- **Set exercise**: Please write out the listing below again, replacing "Viewport" with "Display" everywhere it occurs and keeping everything else the same.

- **Given data**:
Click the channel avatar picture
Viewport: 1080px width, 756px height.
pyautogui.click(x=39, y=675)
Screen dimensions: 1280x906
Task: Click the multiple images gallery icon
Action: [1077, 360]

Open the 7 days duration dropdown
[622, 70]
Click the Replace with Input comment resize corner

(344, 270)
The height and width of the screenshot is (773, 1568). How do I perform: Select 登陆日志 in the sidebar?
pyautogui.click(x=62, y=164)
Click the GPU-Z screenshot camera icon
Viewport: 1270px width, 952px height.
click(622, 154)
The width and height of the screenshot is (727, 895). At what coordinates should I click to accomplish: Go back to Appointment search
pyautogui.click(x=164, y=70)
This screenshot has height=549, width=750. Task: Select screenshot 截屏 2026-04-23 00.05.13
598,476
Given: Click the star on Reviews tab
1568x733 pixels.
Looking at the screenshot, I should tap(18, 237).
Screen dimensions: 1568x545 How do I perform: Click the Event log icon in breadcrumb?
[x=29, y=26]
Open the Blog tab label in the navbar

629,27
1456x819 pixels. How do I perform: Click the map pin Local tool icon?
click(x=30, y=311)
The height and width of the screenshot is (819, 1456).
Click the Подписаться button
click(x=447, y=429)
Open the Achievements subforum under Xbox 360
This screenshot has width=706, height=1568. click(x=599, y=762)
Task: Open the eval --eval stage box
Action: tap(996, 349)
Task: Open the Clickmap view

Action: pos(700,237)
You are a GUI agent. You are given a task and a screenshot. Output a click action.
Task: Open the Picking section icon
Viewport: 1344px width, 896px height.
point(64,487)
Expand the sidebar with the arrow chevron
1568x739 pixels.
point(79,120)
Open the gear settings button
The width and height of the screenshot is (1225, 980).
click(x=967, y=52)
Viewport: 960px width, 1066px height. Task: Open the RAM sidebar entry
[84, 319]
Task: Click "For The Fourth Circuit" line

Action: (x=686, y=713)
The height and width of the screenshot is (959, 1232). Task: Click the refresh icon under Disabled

- **Result**:
Click the channel avatar picture
Display: 1080px width, 756px height.
pyautogui.click(x=39, y=675)
Screen dimensions: 1280x906
Task: Click the multiple images gallery icon
Action: [1077, 360]

Open the 7 days duration dropdown
[622, 70]
Click the Replace with Input comment resize corner

(344, 270)
The height and width of the screenshot is (773, 1568). How do I perform: Select 登陆日志 in the sidebar?
pyautogui.click(x=62, y=164)
Click the GPU-Z screenshot camera icon
Display: 1270px width, 952px height.
click(622, 154)
The width and height of the screenshot is (727, 895). At what coordinates should I click to accomplish: Go back to Appointment search
pyautogui.click(x=164, y=70)
This screenshot has height=549, width=750. Task: Select screenshot 截屏 2026-04-23 00.05.13
598,476
Given: Click the star on Reviews tab
1568x733 pixels.
Looking at the screenshot, I should tap(18, 237).
Screen dimensions: 1568x545 How do I perform: Click the Event log icon in breadcrumb?
[x=29, y=26]
Open the Blog tab label in the navbar

629,27
1456x819 pixels. How do I perform: Click the map pin Local tool icon?
click(x=30, y=311)
The height and width of the screenshot is (819, 1456).
Click the Подписаться button
click(x=447, y=429)
Open the Achievements subforum under Xbox 360
This screenshot has width=706, height=1568. click(x=599, y=762)
Task: Open the eval --eval stage box
Action: tap(996, 349)
Task: Open the Clickmap view

Action: pos(700,237)
You are a GUI agent. You are given a task and a screenshot. Output a click action.
Task: Open the Picking section icon
Display: 1344px width, 896px height.
point(64,487)
Expand the sidebar with the arrow chevron
1568x739 pixels.
point(79,120)
Open the gear settings button
The width and height of the screenshot is (1225, 980).
click(x=967, y=52)
Display: 960px width, 1066px height. Task: Open the RAM sidebar entry
[84, 319]
Task: Click "For The Fourth Circuit" line

Action: (x=686, y=713)
The height and width of the screenshot is (959, 1232). Task: Click the refresh icon under Disabled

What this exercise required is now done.